**Entries provided**:
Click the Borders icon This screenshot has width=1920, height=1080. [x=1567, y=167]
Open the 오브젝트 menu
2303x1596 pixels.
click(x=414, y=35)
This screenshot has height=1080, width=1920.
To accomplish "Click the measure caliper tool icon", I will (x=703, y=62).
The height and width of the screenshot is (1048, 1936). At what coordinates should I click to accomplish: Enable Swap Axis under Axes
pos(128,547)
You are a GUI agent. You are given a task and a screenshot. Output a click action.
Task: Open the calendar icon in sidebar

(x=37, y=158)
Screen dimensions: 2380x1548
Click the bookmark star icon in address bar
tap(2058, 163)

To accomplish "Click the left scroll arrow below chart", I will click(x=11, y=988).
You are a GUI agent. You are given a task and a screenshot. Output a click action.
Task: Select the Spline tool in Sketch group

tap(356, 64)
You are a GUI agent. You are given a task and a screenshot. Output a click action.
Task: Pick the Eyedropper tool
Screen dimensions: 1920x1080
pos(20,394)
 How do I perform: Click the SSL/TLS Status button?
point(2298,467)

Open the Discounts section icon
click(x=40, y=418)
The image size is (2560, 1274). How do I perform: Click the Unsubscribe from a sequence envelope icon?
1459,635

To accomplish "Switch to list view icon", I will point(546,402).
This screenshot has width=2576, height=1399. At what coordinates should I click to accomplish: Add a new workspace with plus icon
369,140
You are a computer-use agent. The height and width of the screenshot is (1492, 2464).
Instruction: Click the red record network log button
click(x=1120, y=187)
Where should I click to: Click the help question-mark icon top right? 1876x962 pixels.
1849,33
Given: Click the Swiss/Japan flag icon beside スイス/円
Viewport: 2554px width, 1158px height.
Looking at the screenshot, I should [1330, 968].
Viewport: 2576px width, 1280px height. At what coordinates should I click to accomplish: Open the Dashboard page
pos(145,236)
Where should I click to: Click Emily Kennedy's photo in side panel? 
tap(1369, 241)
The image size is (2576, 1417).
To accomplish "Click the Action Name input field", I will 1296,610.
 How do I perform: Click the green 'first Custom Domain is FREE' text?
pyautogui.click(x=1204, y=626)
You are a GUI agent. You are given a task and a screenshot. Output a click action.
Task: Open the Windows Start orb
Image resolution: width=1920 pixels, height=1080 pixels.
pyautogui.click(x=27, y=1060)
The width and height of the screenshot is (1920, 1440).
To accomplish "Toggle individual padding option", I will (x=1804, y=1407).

**Work instructions**: Line by line, the listing above is to be transcribed exactly.

**The answer**:
Click the Borders icon This screenshot has width=1920, height=1080. [x=1567, y=167]
Open the 오브젝트 menu
2303x1596 pixels.
click(x=414, y=35)
This screenshot has height=1080, width=1920.
To accomplish "Click the measure caliper tool icon", I will (x=703, y=62).
The height and width of the screenshot is (1048, 1936). At what coordinates should I click to accomplish: Enable Swap Axis under Axes
pos(128,547)
You are a GUI agent. You are given a task and a screenshot. Output a click action.
Task: Open the calendar icon in sidebar

(x=37, y=158)
Screen dimensions: 2380x1548
Click the bookmark star icon in address bar
tap(2058, 163)

To accomplish "Click the left scroll arrow below chart", I will click(x=11, y=988).
You are a GUI agent. You are given a task and a screenshot. Output a click action.
Task: Select the Spline tool in Sketch group

tap(356, 64)
You are a GUI agent. You are given a task and a screenshot. Output a click action.
Task: Pick the Eyedropper tool
Screen dimensions: 1920x1080
pos(20,394)
 How do I perform: Click the SSL/TLS Status button?
point(2298,467)

Open the Discounts section icon
click(x=40, y=418)
The image size is (2560, 1274). How do I perform: Click the Unsubscribe from a sequence envelope icon?
1459,635

To accomplish "Switch to list view icon", I will point(546,402).
This screenshot has width=2576, height=1399. At what coordinates should I click to accomplish: Add a new workspace with plus icon
369,140
You are a computer-use agent. The height and width of the screenshot is (1492, 2464).
Instruction: Click the red record network log button
click(x=1120, y=187)
Where should I click to: Click the help question-mark icon top right? 1876x962 pixels.
1849,33
Given: Click the Swiss/Japan flag icon beside スイス/円
Viewport: 2554px width, 1158px height.
Looking at the screenshot, I should [1330, 968].
Viewport: 2576px width, 1280px height. At what coordinates should I click to accomplish: Open the Dashboard page
pos(145,236)
Where should I click to: Click Emily Kennedy's photo in side panel? 
tap(1369, 241)
The image size is (2576, 1417).
To accomplish "Click the Action Name input field", I will 1296,610.
 How do I perform: Click the green 'first Custom Domain is FREE' text?
pyautogui.click(x=1204, y=626)
You are a GUI agent. You are given a task and a screenshot. Output a click action.
Task: Open the Windows Start orb
Image resolution: width=1920 pixels, height=1080 pixels.
pyautogui.click(x=27, y=1060)
The width and height of the screenshot is (1920, 1440).
To accomplish "Toggle individual padding option", I will (x=1804, y=1407).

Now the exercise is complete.